=== Complete the following ===
1. In the coin-toss scene, what color is the gnomish woman's hair in Soup's song?
2. Write a continuation of the coin-toss scene, starting after its final line.

=== Supplied text ===
Selia considers a few moments, takes another slurp of her coffee, and flicks her fingers, sending a copper arching towards Xasany's bowl. For half awake, she's a rather good aim. "Ain't sure yet 'bout da frogs, but iffen is a duel ya want, reckon can deliver." Her accent nearly drips with Low Charn, with more than a little mix of assorted smatterings of other languages.
"The only man's job here is to escape alive." Soup remarks with a grin. He watches the arc of the tossed coin and gives a low whistle. Then reaches over and plucks up his lute, struming it once. "Oh, across many tables the pair did glare, one gnomish woman with green shiney hair. Across from her, all daggers and dance, a halfling with an throwing hand as fast as a lance." He chuckles and pats on the lute as if playing a drum. "Hidely-Hey-Hidely-Ho, in the Fenwood there was going to be a show. Hidely-Hey-Hidely-Ho."
Xasany's eyes follow the coin in its arc, and a long, thin finger nudges her bowl enough. The copper bounces off the table and skitters off onto the floor. Likely more than one person goes for it, and there's momentary chaos. She eyes the halfling. "You do sound..." The Gnomish woman pauses, her mouth open as she turns to glare at the lute-drumming Soup. "Hey. We're tryin' to talk here. And what happened to the daring do, hmm? You don't mention hitting the floor and making for the door... in any of your songs so for..." Sorry, it rhymed!

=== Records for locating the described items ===
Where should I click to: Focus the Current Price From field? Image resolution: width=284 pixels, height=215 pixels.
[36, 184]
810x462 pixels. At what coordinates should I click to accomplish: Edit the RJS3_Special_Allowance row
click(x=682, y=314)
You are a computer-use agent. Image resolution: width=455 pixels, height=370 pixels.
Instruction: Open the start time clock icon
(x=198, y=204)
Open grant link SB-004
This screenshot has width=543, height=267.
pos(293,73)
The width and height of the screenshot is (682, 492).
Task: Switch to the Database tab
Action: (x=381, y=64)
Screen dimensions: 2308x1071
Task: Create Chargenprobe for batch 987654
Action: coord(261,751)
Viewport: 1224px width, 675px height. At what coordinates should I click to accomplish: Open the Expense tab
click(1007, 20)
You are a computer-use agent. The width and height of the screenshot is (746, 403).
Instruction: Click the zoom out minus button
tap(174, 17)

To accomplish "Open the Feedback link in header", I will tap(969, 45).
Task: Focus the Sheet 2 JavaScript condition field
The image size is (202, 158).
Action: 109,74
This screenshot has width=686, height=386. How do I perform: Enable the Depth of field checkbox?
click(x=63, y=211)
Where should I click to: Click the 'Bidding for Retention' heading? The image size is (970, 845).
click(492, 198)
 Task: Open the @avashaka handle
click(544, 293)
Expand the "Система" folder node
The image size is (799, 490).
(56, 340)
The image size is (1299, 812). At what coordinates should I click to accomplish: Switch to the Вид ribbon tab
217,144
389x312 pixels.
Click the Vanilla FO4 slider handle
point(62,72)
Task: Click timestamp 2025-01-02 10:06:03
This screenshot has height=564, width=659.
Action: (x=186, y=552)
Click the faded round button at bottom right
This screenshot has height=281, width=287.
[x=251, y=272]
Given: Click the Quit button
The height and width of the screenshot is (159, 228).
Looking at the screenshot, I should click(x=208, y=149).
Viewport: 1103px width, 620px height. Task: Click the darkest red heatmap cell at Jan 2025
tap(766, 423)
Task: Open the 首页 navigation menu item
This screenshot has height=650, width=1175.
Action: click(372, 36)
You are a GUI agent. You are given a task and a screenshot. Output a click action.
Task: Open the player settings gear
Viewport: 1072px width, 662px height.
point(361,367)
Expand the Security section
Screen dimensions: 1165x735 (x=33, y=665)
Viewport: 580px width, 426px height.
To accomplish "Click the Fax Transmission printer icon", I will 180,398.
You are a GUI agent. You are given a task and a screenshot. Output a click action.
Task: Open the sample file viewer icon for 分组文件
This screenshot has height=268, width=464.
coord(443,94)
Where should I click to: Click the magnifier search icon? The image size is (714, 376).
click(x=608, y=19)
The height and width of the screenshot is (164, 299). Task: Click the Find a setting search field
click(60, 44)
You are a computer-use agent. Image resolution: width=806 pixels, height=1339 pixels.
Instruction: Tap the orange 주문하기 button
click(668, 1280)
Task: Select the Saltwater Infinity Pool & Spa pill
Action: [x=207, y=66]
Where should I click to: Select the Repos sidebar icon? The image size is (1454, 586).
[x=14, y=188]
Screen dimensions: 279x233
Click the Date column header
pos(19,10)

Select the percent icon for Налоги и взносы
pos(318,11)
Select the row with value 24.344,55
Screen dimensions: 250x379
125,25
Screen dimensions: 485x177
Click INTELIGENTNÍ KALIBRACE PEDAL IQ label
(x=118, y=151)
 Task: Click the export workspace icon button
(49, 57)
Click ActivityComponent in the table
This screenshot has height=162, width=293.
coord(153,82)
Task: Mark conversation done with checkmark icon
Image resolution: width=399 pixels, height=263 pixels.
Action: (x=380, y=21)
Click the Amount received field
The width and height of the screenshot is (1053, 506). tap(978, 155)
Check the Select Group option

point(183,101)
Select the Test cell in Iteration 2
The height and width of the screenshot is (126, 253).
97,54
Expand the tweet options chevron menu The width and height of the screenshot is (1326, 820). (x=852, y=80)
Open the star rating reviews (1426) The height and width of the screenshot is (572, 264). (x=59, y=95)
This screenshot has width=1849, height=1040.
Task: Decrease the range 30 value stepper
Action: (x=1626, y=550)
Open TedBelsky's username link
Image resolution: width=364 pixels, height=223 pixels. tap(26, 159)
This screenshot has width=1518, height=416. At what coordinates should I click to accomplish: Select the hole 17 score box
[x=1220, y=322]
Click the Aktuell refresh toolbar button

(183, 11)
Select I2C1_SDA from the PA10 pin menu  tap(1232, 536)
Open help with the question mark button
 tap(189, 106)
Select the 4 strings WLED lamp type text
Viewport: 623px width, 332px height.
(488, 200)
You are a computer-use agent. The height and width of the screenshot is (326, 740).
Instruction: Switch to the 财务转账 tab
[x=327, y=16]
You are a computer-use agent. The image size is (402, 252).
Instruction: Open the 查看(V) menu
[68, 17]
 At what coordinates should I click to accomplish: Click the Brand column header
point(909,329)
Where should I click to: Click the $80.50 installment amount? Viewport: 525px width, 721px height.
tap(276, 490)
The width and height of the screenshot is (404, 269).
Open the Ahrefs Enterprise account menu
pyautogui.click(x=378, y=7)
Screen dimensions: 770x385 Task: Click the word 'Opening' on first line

=== Answers to each task ===
1. Green.

2.
The green-haired Gnome looks back to Selia. "Well, you seem'd grumpy. And that's a well traveled accent you have. I sniff a hint of Draconian and even some Goblin-talk. I'd say you've had an interesting life so far?" Xasany catches a chair with a stocking'd foot, and pulls it out from her table. "Care to sit and talk a while afore we throw things at each other?" The arrival of Orenthal gives her some pause. "Man, the legs go all the way up.", she says quietly of him.
Orenthal has arrived in time for the entertainment, then. He'll take a seat at thr bar and watch for the moment. His legs indeed go all the way up to his hips. Walking would be really hard if they didn't.
Selia considers a moment and grins. "I's Selia. Selia Shadowkin. Dat's Issa." The little lutch gestures vaugely behind her, and drops to the floor, mug in hand, starting towards the table with the gnomes. She pauses however, spying the dog again. It's much bigger at eye level. Taking a sharp left, the halfer makes a wide circle, approaching the table from the far side of the massive corgi. Well, massive by some standards. "Down. Legs go down. Usually to da floor."
"Ogres, Gnolls, Dragon Knights, Undead Wights. All of those are foes worthy of tale. Not getting stomped on by angry fe-males." Soup grins and chuckles, plucking at his lute. Behind him the dog leans over the edge of the table and sucks Soup's bowl of soup into it's maw and then spits it back out upside down on the table scoured of all possible food molecules. It then looms over Soup's shoulder watching Selia with that patent look that all animals reserve for people uncomfortable with them. The long raspy tongue of the Corgi lolling out like a wind-less pennant. "Ah well no more violence?" With a shrug Soup lowers his lute and lifts up his glass of ale, taking a pull on it.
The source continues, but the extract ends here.